### EXERCISE PROMPT
Please repeat exactly the lines from the one containing "Toggle the select-all checkbox" to the end of the entries below, both included, and omit all pictures.

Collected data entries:
┌──
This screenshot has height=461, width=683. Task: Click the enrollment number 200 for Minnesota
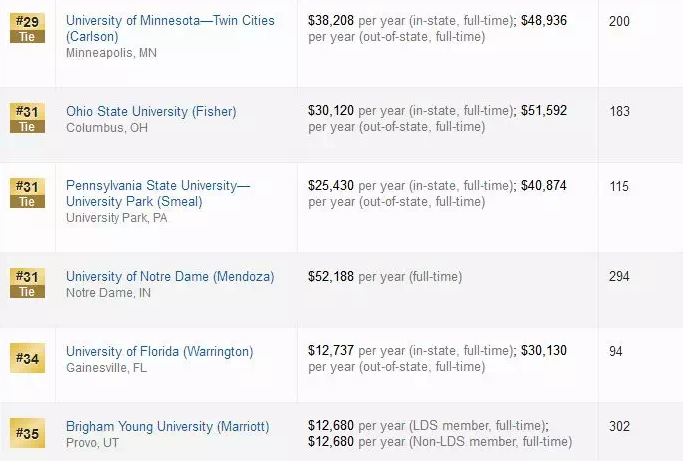tap(619, 20)
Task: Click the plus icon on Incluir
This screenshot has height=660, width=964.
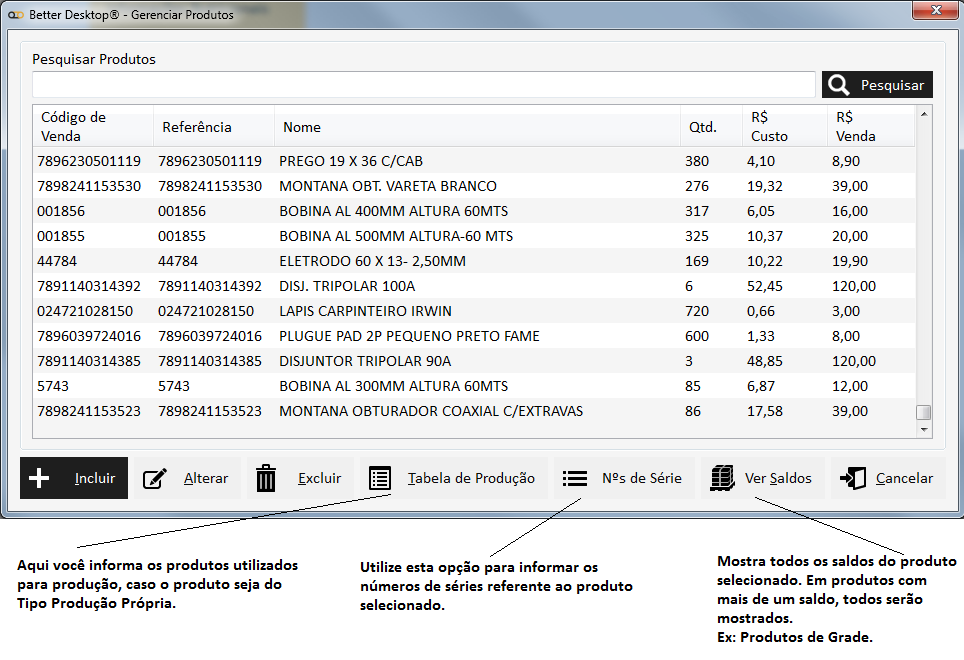Action: point(39,478)
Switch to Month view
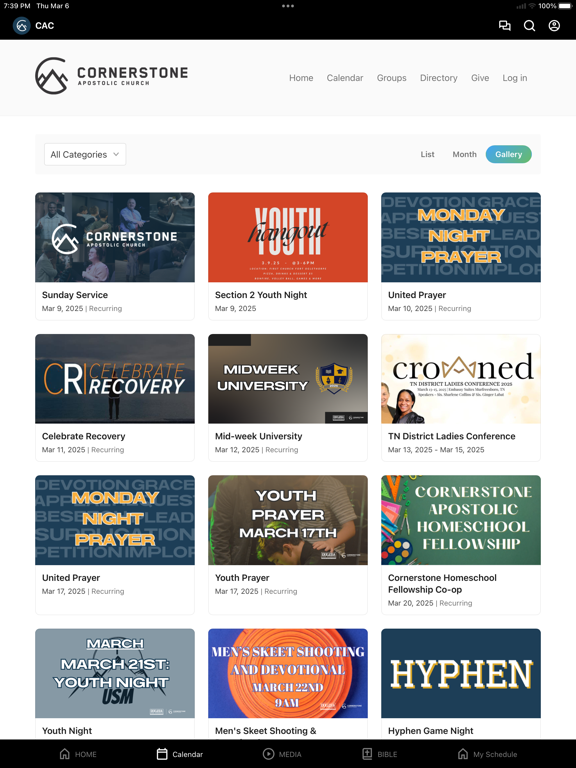This screenshot has width=576, height=768. pyautogui.click(x=464, y=154)
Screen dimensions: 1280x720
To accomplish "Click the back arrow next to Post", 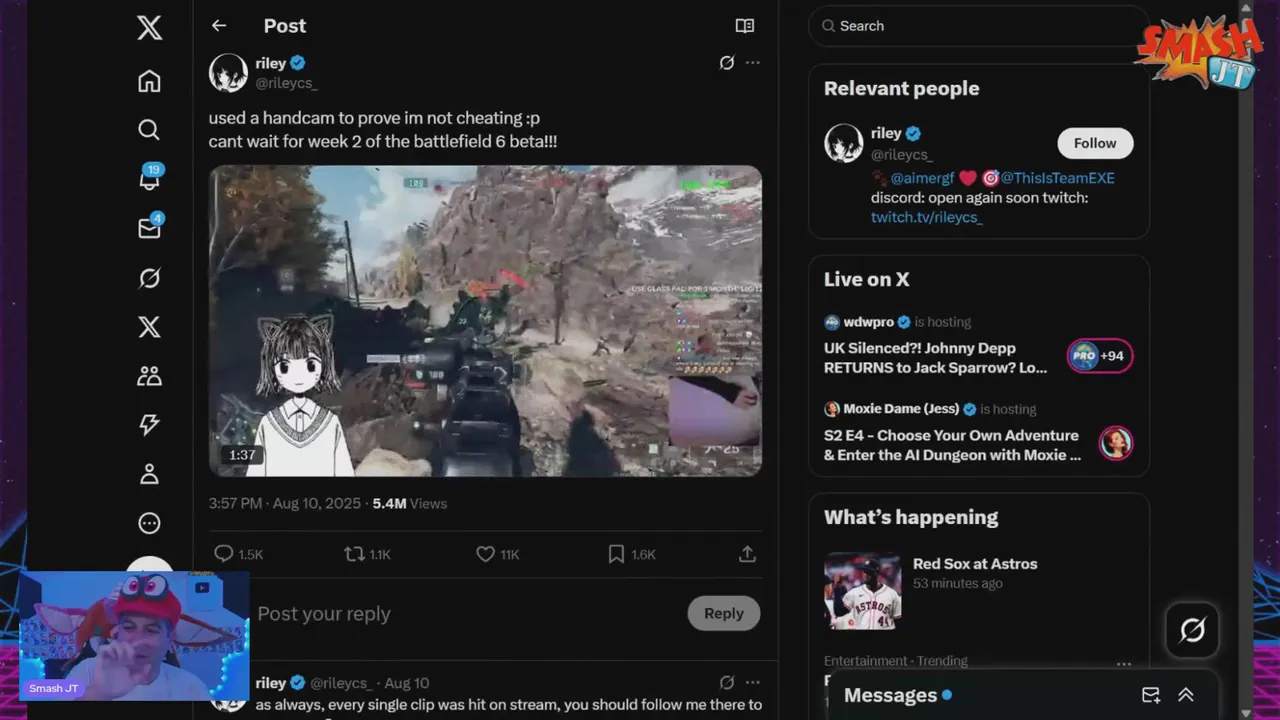I will point(219,26).
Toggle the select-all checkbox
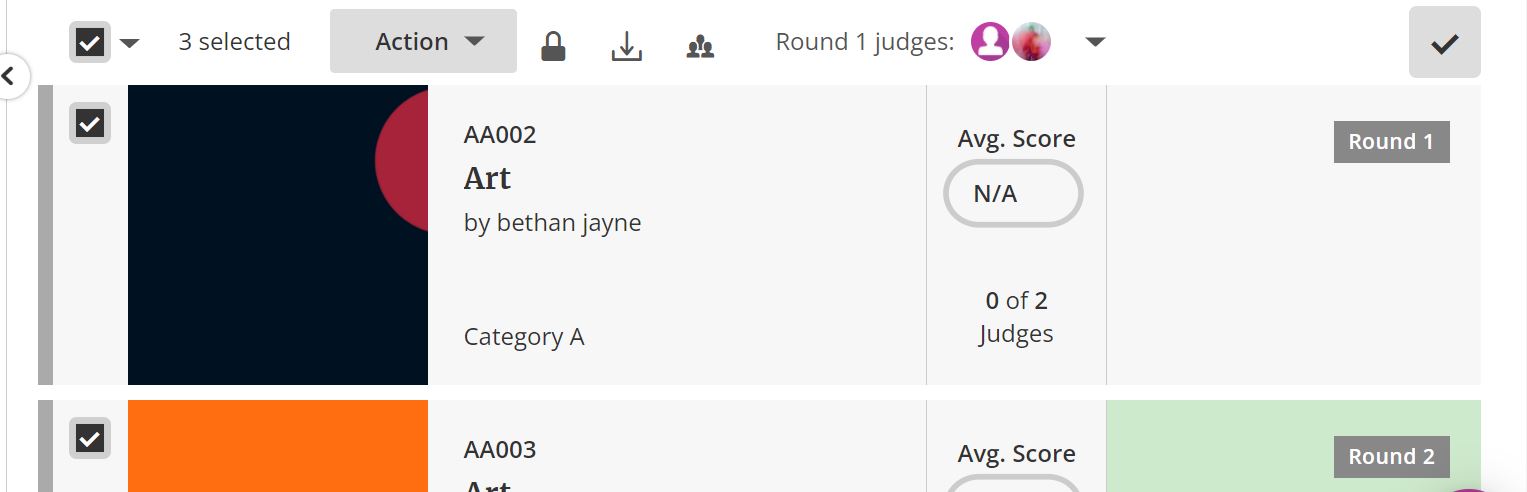The height and width of the screenshot is (492, 1527). coord(90,42)
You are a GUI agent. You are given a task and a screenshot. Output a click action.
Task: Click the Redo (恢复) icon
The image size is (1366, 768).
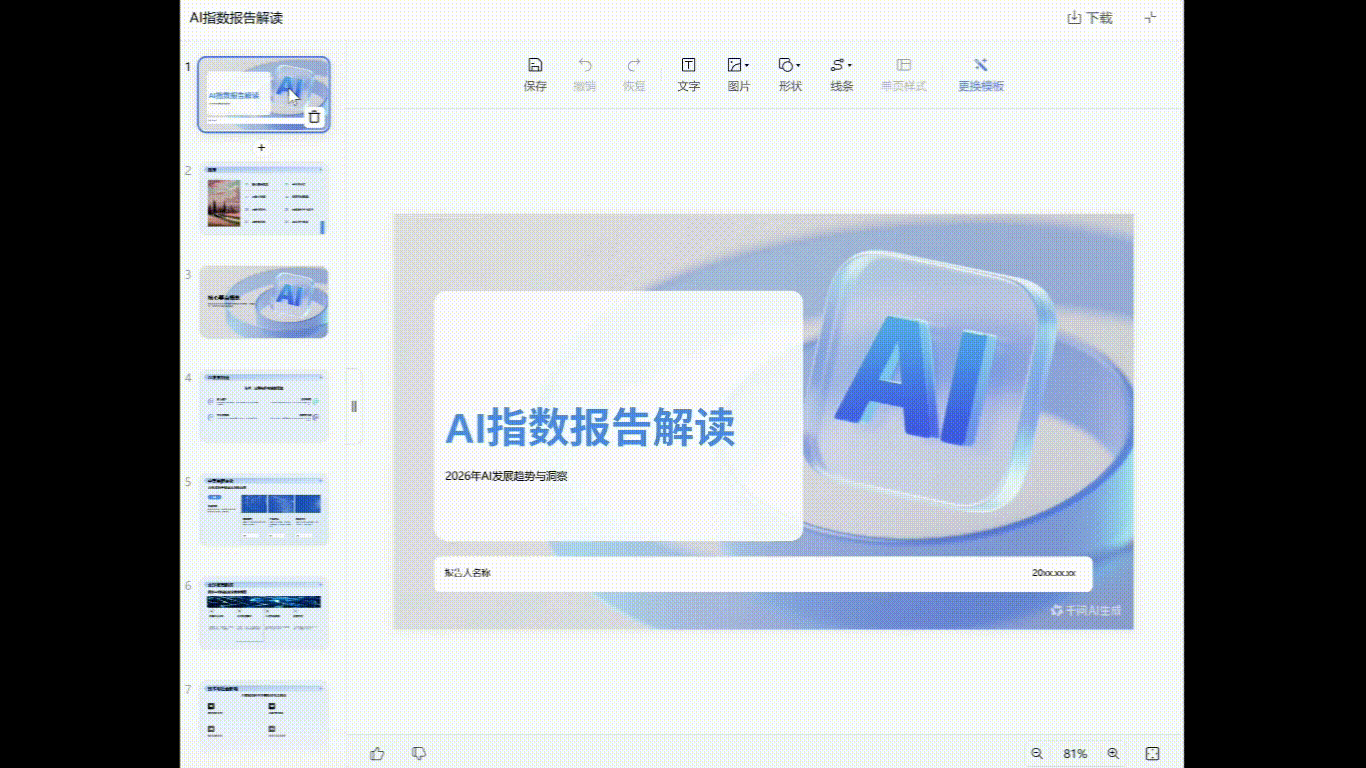pyautogui.click(x=634, y=66)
└──
### ANSWER TO THE EXERCISE
Toggle the select-all checkbox
The height and width of the screenshot is (492, 1527). coord(90,42)
You are a GUI agent. You are given a task and a screenshot. Output a click action.
Task: Click the Redo (恢复) icon
The image size is (1366, 768).
pyautogui.click(x=634, y=66)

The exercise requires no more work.